The Dataverse Network (DVN) project provides an open source solution to this data sharing problem through technology (King, 2007, http://thedata.org). It offers a central repository infrastructure with support for professional archival services, including backups, recovery, and standards-based persistent identifiers, data fixity, metadata, conversion and preservation. At the same time, it offers distributed ownership for data authors through virtual web archives named "dataverses." Each dataverse provides scholarly citation, custom branding, data discovery, control over updates, and terms of access and use, all through a user-friendly interface. This combination of open source, centralized standards-based archiving and distributed control and recognition makes the DVN unique across data sharing solutions.
Figure 1. The Dataverse Network hosts multiple dataverses, each one being a virtual web archive for storing and sharing research data. The data are organized in studies, which contain cataloging information (metadata), data files and complementary files. The studies can in turn be grouped into collections.

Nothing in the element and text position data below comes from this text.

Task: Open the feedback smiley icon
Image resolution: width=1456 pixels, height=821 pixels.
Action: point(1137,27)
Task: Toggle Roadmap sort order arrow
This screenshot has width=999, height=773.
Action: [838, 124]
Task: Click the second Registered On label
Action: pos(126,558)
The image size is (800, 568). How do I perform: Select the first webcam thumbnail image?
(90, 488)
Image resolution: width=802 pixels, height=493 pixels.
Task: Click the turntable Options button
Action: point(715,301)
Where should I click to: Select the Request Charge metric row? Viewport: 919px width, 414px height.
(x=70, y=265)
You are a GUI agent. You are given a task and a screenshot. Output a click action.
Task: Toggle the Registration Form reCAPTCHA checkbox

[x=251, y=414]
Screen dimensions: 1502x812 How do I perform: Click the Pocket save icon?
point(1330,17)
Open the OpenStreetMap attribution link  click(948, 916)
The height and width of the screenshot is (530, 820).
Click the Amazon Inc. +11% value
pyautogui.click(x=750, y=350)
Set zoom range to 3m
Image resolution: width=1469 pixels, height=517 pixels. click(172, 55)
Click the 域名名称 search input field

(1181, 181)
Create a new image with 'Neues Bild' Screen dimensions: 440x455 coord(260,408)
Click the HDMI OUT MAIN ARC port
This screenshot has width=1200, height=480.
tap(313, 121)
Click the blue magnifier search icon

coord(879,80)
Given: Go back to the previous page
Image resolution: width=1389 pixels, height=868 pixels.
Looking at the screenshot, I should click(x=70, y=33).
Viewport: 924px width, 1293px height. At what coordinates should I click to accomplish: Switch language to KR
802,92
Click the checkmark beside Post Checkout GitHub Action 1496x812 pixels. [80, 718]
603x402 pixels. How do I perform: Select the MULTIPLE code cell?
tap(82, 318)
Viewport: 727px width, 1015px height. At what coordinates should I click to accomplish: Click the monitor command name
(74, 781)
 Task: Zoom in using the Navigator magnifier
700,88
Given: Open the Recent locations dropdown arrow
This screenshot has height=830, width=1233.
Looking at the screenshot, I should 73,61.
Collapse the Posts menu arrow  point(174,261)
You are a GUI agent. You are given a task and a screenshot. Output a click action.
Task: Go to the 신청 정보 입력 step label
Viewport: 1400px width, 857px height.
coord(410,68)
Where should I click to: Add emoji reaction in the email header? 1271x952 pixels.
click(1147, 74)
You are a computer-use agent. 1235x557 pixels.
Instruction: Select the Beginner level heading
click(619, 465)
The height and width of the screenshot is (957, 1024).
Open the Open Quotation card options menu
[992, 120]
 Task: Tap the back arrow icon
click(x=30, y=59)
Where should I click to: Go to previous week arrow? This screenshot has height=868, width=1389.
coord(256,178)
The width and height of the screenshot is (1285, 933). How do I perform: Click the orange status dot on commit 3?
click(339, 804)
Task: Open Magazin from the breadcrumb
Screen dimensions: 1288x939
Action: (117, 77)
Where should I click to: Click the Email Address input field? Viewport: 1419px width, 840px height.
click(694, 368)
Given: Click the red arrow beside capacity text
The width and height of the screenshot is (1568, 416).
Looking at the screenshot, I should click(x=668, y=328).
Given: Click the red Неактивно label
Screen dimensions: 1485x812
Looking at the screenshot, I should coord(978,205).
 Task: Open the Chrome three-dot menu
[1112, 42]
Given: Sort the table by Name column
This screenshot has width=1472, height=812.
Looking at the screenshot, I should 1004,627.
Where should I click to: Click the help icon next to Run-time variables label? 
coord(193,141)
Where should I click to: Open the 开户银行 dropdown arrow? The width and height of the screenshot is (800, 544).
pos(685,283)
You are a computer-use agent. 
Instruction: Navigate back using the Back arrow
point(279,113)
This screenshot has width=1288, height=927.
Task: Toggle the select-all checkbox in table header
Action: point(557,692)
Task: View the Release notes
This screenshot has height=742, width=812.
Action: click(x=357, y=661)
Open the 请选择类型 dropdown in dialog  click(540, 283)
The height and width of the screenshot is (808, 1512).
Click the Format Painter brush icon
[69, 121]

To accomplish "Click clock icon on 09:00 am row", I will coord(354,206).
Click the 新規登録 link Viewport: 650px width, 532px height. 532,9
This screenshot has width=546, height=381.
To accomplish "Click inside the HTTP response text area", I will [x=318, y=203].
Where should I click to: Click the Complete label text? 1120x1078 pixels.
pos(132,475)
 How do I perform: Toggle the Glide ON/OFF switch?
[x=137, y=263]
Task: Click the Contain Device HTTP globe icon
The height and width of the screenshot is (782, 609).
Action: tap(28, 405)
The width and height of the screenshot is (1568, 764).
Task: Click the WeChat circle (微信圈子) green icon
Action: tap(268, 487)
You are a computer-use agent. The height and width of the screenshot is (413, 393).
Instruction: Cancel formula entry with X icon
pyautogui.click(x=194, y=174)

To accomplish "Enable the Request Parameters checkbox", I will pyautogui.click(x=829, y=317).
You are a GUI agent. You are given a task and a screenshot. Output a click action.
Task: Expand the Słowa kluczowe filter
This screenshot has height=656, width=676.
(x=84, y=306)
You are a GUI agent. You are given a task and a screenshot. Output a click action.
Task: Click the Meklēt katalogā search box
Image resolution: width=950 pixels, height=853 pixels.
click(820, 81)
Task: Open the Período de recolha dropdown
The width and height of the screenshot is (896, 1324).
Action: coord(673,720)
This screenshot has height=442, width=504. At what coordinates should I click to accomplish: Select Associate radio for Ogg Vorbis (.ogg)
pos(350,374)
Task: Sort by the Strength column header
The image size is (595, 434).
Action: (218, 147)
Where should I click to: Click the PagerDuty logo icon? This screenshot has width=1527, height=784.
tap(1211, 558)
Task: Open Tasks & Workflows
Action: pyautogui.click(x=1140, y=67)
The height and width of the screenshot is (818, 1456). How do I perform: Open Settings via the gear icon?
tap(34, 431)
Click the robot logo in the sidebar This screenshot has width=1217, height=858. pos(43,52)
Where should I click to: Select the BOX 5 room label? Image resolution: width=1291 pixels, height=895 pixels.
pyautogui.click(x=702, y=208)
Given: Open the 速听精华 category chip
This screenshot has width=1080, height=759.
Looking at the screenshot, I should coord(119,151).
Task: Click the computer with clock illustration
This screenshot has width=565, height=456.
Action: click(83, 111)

The DVN software development started in 2006 at the Institute for Quantitative Social Science (IQSS) at Harvard University. It benefited considerably from its predecessor, the Virtual Data Center (Altman et al., 2001). Since its release in 2007, the DVN hosted at IQSS has hosted hundreds of virtual archives, and, in partnership with the Data-PASS alliance (Altman, et. al, 2009), provides access to more than 37,000 studies (each one a separate research unit with its own description, documentation and data sets) and all together constituting more than 600,000 files (on the order of 1 to 2 Tb in total) distributed across hundreds of dataverses. In addition, a growing number of institutions around the world host full DVN's federated with each other.
In the next sections, the solutions that DVN offers for a successful and comprehensive data sharing and preservation system are presented. From incentives for data sharing to interoperability with other systems, the features described below are important for supporting data authors, journals, archivists, researchers and students with the increasingly needed, highly desirable, research data sharing initiative.
Incentives for Data Sharing: Recognition, Visibility, Ownership
The success of data sharing can be enhanced by incentivizing authors with increased scholarly recognition and visibility. Scholarly recognition is traditionally achieved through citations. However, referencing the original publication is insufficient in this case. The data themselves need a formal citation to allow a persistent reference from the original publication or other publications. Data citation facilitates replication of the original research findings while providing deserved credit to data collectors and authors1 . A dataverse fills this need by automatically generating a persistent data citation upon creation of a study. Details on the data citation standards are discussed in the next section.
A dataverse can also be branded like, or embedded within, the author's website. As a result, the data appear listed in the author's site, together with all the functionality offered by the dataverse. Authors instantly gain visibility for their work, without having to be concerned about the issues of preservation or archiving, both of which are quietly handled by the centralized DVN repository.
In addition to recognition and visibility, authors want to maintain a level of ownership of the data they have produced. With the dataverse, even though the data reside in a central repository, authors have wide control over updates, descriptive information and restrictions for their data sets.
Persistent Citation for Data
The data citation generated by a dataverse includes: author(s), distribution date, title, global persistent identifier and url, universal numerical fingerprint (UNF), and optional fields such as the distributor, data subsets, and versions. It follows the data citation standard as defined by Altman and King (2007):
Verba, Sidney; Lehman Schlozman, Kay; Brady, Henry E.; Nie, Norman, 1996, "American Citizen Participation Study, 1990", http://hdl.handle.net/1902.2/6635 UNF:3:aGYTy1ubiRXFTnPZBExcdA== Inter-university Consortium for Political and Social Research[Distributor] V1 [Version]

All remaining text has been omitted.